_Task prompt:_ Count every line below that contains "computer", then give that count and nothing else.
══ Records for this task
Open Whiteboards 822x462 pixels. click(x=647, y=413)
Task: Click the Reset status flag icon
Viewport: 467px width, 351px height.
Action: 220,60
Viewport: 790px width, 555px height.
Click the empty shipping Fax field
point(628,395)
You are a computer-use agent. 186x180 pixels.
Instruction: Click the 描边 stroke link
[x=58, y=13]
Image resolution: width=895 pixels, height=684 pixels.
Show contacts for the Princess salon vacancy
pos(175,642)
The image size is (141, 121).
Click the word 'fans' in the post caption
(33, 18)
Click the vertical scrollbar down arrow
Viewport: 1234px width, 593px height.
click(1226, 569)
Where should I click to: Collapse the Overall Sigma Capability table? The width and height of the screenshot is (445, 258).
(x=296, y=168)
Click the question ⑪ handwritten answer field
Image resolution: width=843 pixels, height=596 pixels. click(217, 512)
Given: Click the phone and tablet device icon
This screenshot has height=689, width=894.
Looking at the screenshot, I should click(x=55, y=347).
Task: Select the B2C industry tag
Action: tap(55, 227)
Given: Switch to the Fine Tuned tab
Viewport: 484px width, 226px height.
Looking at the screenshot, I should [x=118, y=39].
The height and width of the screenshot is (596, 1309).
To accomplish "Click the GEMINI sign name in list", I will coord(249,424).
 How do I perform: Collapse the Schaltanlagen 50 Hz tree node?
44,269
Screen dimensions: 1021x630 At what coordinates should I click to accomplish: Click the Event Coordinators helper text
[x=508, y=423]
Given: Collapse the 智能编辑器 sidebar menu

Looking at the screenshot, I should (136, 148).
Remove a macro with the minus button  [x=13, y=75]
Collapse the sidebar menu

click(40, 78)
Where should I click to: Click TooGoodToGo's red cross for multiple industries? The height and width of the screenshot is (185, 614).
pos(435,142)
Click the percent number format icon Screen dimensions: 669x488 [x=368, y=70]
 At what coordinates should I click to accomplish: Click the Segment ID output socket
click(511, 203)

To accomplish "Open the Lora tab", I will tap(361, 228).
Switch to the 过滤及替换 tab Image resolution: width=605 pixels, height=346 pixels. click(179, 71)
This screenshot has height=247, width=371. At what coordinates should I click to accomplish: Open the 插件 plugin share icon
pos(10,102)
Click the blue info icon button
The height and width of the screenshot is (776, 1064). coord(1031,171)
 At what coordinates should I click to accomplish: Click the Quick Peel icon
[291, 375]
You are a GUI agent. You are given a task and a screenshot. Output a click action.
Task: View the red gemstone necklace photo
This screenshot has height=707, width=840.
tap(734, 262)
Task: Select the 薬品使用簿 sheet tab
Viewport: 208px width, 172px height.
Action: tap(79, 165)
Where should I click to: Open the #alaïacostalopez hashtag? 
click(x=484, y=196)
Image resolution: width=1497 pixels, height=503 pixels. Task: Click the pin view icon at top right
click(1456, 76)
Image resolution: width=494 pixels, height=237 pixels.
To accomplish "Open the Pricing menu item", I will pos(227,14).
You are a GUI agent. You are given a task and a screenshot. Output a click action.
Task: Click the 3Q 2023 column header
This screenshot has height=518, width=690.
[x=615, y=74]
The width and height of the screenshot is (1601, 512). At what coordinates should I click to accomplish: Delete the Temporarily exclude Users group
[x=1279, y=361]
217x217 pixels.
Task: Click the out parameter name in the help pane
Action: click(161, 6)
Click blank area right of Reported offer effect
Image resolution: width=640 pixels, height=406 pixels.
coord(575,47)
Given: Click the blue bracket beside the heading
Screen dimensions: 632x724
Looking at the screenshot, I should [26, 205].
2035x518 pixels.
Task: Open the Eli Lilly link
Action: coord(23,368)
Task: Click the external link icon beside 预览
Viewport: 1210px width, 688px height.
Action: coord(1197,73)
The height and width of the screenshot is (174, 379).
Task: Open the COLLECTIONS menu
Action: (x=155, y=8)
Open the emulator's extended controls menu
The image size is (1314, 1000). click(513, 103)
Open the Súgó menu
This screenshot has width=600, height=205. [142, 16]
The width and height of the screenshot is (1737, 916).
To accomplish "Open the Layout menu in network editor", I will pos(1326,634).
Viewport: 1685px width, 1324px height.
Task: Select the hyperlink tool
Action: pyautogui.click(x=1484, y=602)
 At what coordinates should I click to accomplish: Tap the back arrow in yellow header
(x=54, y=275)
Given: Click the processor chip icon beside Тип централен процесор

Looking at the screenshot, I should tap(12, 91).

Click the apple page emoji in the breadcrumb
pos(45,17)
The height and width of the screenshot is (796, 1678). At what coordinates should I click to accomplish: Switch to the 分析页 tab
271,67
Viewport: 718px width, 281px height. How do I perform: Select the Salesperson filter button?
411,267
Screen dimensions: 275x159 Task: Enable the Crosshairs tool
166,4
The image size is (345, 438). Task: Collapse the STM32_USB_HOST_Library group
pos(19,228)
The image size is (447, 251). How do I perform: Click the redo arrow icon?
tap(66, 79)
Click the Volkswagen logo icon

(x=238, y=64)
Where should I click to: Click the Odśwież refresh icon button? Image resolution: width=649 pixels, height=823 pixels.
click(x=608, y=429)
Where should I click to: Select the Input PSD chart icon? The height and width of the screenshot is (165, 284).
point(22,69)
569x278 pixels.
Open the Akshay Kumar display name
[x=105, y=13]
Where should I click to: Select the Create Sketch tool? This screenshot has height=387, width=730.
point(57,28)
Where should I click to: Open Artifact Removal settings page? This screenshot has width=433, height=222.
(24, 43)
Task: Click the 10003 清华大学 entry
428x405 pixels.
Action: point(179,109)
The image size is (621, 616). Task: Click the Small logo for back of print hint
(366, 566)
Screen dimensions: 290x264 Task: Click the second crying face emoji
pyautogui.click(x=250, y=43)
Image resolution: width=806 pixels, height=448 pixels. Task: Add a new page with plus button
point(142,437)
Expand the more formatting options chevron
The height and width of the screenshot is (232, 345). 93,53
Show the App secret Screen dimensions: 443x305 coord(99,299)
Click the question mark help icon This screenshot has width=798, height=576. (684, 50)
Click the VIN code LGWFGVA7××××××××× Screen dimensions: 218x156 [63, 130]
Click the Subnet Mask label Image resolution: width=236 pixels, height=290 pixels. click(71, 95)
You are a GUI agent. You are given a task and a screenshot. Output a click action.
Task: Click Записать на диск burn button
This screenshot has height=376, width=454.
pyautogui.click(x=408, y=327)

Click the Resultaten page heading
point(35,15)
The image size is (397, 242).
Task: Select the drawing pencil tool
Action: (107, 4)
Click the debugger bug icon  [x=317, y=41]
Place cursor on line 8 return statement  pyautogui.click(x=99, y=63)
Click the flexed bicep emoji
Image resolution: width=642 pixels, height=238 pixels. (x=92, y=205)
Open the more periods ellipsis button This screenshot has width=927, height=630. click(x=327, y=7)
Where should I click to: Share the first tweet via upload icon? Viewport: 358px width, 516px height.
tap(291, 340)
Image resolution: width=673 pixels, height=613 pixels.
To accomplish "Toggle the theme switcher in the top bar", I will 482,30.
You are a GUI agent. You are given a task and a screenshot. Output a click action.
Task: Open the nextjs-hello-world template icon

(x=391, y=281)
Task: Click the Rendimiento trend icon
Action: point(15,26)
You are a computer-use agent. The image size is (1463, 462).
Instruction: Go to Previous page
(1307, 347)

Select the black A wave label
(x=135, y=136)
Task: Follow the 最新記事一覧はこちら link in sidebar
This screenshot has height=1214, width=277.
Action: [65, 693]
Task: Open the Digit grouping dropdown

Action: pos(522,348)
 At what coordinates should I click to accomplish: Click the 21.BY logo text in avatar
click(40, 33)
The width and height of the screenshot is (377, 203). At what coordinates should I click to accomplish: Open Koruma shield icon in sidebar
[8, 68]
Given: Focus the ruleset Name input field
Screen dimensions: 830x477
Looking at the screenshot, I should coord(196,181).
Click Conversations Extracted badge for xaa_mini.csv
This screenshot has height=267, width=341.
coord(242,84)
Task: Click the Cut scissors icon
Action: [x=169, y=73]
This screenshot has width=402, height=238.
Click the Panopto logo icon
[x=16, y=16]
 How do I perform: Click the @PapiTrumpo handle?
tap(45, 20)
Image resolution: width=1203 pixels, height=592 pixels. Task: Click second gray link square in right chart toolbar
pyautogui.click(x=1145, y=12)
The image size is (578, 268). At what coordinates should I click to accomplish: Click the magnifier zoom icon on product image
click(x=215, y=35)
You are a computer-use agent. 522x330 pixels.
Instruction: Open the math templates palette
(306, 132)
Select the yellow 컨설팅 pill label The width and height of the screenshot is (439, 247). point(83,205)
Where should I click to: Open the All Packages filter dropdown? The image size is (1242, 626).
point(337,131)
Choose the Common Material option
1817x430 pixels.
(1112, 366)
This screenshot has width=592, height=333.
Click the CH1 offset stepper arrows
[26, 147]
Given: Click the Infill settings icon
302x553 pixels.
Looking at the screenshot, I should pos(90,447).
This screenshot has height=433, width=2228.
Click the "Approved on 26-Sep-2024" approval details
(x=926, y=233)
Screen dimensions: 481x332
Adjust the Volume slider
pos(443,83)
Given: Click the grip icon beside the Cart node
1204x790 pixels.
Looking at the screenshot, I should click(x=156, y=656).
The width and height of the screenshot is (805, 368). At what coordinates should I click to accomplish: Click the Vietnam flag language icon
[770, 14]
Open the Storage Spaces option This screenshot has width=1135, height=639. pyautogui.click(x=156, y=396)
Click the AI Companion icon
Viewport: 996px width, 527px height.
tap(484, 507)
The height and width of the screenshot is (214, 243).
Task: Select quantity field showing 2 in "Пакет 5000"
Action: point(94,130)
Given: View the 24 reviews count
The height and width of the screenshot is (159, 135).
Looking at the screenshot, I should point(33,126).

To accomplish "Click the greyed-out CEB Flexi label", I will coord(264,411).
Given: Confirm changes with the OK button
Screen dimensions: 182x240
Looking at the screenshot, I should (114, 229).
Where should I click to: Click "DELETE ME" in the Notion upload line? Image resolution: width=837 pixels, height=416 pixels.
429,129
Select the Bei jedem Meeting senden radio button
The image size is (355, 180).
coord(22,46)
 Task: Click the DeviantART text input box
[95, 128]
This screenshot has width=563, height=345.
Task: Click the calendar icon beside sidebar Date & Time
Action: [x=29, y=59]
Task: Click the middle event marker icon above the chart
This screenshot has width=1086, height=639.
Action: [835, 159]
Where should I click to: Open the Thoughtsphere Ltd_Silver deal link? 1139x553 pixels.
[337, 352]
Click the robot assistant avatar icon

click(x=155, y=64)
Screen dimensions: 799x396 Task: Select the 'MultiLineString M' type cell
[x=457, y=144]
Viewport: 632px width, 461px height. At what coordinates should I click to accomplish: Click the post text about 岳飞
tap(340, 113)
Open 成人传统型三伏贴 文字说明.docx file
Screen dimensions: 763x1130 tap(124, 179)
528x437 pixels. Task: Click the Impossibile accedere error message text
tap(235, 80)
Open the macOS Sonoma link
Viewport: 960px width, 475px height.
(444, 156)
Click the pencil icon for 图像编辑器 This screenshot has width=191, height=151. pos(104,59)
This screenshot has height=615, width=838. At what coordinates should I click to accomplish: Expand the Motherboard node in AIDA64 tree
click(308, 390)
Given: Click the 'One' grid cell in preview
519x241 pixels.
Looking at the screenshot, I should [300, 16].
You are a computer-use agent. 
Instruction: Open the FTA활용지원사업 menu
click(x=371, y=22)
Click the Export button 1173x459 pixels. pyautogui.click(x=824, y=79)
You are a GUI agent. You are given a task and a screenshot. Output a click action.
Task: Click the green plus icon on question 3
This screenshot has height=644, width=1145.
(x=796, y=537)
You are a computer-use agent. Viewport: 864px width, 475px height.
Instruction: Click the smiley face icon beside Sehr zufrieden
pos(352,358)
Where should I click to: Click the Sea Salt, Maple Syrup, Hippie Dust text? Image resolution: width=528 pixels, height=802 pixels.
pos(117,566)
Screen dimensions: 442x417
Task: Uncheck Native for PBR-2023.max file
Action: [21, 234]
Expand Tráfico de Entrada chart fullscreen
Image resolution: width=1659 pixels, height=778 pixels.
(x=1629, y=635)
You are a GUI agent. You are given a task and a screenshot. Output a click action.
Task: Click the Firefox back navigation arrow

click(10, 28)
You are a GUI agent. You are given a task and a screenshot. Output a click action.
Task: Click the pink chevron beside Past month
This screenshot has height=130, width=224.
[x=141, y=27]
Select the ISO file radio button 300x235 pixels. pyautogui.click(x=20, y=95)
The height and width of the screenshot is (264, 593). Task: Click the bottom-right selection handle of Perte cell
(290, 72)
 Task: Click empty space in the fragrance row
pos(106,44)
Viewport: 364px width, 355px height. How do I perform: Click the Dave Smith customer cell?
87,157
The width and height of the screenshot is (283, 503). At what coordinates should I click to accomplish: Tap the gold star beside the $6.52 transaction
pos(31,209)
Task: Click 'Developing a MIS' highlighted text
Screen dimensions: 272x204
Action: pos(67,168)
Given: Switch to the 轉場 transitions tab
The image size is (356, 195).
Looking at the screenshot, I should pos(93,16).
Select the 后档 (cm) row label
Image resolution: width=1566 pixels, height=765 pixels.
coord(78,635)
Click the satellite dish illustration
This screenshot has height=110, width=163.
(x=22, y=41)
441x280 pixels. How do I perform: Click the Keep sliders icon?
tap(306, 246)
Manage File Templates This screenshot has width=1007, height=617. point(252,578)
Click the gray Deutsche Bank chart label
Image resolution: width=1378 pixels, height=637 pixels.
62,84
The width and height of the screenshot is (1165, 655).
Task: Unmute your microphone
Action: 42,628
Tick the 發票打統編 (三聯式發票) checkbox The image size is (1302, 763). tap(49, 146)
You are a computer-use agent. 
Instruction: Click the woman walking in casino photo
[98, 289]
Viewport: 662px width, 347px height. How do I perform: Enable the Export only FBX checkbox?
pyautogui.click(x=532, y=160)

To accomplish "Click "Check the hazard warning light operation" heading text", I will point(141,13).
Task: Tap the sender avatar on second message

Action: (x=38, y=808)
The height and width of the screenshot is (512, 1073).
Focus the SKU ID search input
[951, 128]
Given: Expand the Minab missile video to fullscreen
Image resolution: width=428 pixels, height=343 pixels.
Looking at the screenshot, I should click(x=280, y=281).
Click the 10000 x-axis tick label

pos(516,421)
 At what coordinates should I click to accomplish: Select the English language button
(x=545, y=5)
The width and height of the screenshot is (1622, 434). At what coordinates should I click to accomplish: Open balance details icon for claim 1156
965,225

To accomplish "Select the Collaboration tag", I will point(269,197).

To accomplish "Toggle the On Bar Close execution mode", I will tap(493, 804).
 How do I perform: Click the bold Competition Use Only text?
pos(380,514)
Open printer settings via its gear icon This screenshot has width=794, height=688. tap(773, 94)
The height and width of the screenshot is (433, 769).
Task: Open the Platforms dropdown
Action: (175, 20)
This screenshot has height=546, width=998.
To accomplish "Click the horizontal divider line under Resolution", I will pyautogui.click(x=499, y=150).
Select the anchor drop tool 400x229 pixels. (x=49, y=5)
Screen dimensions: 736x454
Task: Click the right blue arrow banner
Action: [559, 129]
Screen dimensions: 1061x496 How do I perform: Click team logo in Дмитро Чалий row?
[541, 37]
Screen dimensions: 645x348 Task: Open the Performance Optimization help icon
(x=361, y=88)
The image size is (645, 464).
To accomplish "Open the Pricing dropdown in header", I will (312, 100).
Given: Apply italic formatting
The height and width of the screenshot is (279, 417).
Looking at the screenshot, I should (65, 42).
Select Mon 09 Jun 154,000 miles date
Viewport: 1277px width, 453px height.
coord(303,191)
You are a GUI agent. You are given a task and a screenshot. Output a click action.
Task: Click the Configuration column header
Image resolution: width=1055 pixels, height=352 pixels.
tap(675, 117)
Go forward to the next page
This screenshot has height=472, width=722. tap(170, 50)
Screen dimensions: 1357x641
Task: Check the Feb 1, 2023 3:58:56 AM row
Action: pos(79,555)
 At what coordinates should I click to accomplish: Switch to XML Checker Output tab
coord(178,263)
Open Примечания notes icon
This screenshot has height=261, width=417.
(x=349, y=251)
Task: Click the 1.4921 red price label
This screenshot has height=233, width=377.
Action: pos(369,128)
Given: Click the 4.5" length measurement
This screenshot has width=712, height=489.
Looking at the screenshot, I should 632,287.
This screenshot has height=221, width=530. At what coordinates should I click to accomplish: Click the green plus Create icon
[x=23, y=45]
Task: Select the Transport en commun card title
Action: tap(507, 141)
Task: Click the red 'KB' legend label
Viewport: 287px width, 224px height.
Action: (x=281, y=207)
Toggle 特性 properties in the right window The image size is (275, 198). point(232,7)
════
_Reply:_ 6